Wednesday, June 17, 2015

Arizona Republicans leading the state in race to the bottom

Thanks to years of Republican cuts to the state’s K-12 education budget, Arizona just won the race to the bottom. We are now officially last in nation for K-12 on per student instruction. We pay our teachers the least and we spend the least per pupil on administration. Every other state in the nation spends more on their students.  

A recent article published in the Capitol Times shows that the dramatic downward trend in state spending on education gets passed on to taxpayers in bonds and budget overrides.  

The governor recently announced that he will ask the Legislature to put a measure on the ballot to direct money from the state land trust to classrooms in 2017. Arizona schools need money for classrooms, students and teachers now. This could be one part of a comprehensive plan to increase education funding, but it is not a solution in and of itself.

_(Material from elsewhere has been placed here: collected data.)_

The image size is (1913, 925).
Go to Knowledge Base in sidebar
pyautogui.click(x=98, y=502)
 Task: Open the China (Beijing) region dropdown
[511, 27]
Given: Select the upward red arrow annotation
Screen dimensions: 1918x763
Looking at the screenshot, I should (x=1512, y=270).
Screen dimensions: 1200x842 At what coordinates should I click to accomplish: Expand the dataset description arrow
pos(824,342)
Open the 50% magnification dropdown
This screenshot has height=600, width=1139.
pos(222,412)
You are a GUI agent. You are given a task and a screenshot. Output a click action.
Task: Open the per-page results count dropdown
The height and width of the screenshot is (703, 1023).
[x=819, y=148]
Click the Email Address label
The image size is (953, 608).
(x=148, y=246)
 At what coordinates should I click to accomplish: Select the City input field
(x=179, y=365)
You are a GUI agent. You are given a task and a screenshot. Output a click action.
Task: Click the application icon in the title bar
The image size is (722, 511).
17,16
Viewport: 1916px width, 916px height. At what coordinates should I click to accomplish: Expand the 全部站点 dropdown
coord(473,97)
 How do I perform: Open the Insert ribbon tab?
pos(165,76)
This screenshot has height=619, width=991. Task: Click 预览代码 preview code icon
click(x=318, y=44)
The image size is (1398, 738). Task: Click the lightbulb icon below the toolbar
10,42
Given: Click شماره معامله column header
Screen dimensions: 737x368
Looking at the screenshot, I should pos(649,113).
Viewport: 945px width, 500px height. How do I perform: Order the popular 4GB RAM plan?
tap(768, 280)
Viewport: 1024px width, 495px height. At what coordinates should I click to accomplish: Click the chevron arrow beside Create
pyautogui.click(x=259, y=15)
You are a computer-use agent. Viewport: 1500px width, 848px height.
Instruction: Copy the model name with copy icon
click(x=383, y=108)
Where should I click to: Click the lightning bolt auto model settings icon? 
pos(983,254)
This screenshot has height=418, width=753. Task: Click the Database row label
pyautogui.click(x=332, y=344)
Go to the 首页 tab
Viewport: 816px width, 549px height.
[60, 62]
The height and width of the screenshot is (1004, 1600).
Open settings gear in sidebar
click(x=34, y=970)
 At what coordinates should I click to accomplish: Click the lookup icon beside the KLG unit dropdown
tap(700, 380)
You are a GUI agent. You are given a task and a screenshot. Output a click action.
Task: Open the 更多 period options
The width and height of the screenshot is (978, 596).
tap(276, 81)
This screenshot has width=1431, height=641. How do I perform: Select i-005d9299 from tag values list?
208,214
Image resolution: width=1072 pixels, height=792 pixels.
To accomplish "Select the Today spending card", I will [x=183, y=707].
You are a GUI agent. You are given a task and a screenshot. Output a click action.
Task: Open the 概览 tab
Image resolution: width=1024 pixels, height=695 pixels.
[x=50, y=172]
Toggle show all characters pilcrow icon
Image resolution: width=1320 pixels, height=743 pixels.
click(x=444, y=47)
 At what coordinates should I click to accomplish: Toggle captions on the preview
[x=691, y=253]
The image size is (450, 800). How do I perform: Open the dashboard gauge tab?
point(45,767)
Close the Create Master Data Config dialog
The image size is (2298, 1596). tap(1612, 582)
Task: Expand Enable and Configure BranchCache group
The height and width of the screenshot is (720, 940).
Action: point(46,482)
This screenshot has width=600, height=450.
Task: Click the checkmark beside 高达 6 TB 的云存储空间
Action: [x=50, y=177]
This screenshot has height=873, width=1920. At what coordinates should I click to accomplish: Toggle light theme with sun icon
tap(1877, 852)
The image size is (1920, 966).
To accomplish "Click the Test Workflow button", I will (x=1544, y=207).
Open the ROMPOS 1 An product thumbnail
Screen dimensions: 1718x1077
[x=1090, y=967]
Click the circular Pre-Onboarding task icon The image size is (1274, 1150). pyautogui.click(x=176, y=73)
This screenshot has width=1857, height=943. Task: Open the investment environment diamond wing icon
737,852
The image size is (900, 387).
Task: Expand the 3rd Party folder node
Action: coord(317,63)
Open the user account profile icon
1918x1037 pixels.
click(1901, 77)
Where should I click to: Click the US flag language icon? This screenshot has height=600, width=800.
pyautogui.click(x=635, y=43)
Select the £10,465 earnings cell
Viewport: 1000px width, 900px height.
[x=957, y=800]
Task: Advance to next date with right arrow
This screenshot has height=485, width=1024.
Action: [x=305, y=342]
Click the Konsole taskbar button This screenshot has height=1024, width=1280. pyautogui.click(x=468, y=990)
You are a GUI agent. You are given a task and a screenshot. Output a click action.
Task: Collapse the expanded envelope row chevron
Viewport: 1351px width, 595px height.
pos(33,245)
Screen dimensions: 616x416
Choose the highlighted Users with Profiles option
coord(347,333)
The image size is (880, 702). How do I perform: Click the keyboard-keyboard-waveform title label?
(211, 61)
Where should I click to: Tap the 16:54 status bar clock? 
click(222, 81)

The issues our schools, children and teachers are facing will require a long-term plan to increase investment in our classrooms.

What does that say about the priorities of the Republican leaders in this state?  And what can Arizonans expect to see as a result of years of cuts?

Lower test scores – “The more money invested, the higher the test scores,” said ASU Morrison Institute for Public Policy Senior Policy Analyst Dan Huntington.

Changes in classroom sizes and effects on teachers - a former Phoenix Elementary School District governing board member said in a recent interview that the state budget cuts did mean schools had to increase their classroom sizes and freeze teacher compensation.

Student safety impacted – some schools will have to scale back facilities maintenance, security guards and shared nurses.

This news was released around the same time that the Arizona Board of Regents announced that tuition could increase as much as 4 percent for some new college students, after the Republicans passed a budget that cut $99 million from university funding.   A news article quoted Board President Eileen Klein as saying the state budget cuts equaled almost $1,000 per student.  

All of this will affect the future of our state, which continues to trudge behind the country in economic recovery.  Any real plan for lasting economic stability must include a substantial investment in education. Instead, Republicans are protecting and expanding special interest tax cuts and attempting to balance the budget on the backs of Arizona’s kids.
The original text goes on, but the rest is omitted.